UNITED STATES
SECURITIES AND EXCHANGE COMMISSION

Washington, D.C. 20549

 

FORM 8-A

 

FOR REGISTRATION OF CERTAIN CLASSES OF SECURITIES
PURSUANT TO SECTION 12(b) OR (g) OF THE
SECURITIES EXCHANGE ACT OF 1934

 

INVESTools Inc.

(Exact Name of Registrant as Specified in its Charter)

 

Delaware

 

76-0685039

(State of Incorporation or Organization)

 

(I.R.S. Employer Identification No.)

 

13947 South Minuteman Drive

Draper UT 84020

(Address of Principal Executive Offices)  (Zip Code)

 

If this Form relates to the registration of a class of securities pursuant to Section 12(b) of the Exchange Act and is effective pursuant to General Instruction A.(c), please check the following box. o

 

If this Form relates to the registration of a class of securities pursuant to Section 12(g) of the Exchange Act and is effective pursuant to General Instruction A.(d), please check the following box. ý

 

Securities Act registration statement file number to which this Form relates:  Not Applicable

 

SECURITIES TO BE REGISTERED PURSUANT TO SECTION 12(B) OF THE ACT:

None

 

SECURITIES TO BE REGISTERED PURSUANT TO SECTION 12(G) OF THE ACT:

 

 

Common Stock, $0.01 par value(1)

(Title of Class)

 


(1)          Common Stock previously registered under Section (12)(b) of the Act and previously listed on the American Stock Exchange.

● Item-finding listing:
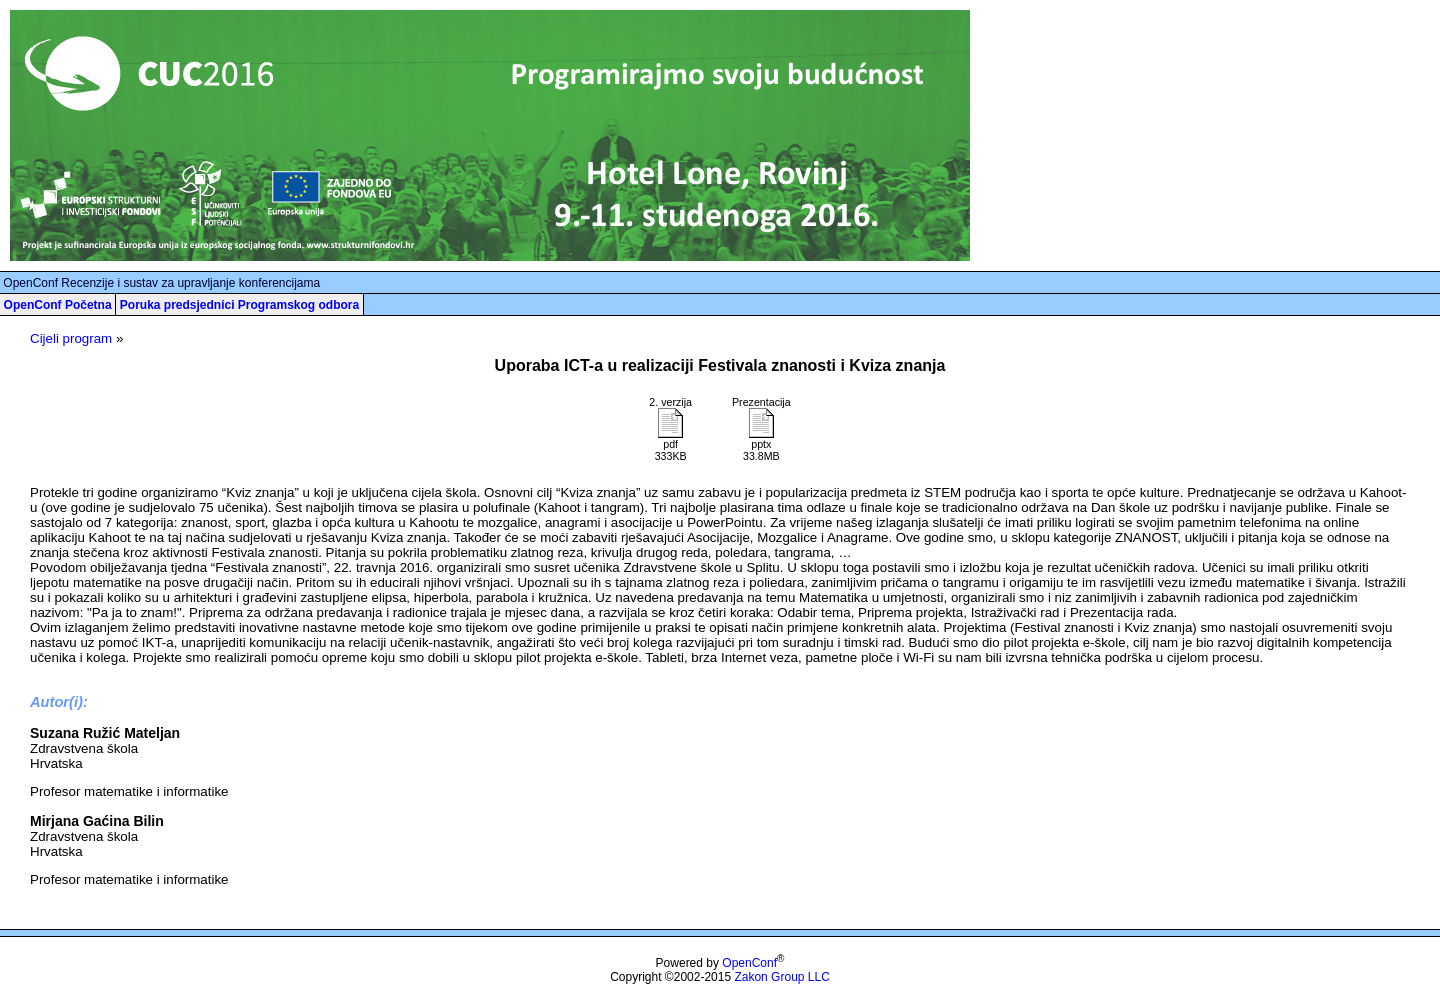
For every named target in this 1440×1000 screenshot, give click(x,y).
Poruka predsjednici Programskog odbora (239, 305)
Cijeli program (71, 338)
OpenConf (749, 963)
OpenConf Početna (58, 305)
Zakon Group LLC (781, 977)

● Required work:
1 > Decide whether each statement agrees with the Form 8-A filing, answering yes or no and quoting the words of the filing that settle it: (a) the registrant's principal executive offices are in Draper, Utah; (b) the filing registers securities under Section 12(b) of the Act; (c) the common stock has a par value of $0.10.
2 > According to the Form 8-A filing, on which exchange was the common stock previously listed?
Rely on the Form 8-A filing alone, not on the listing.

● Answers to the exercises:
1 >
(a) Yes: "Draper UT 84020"
(b) No: "SECURITIES TO BE REGISTERED PURSUANT TO SECTION 12(B) OF THE ACT: None"
(c) No: "Common Stock, $0.01 par value"

2 > The American Stock Exchange.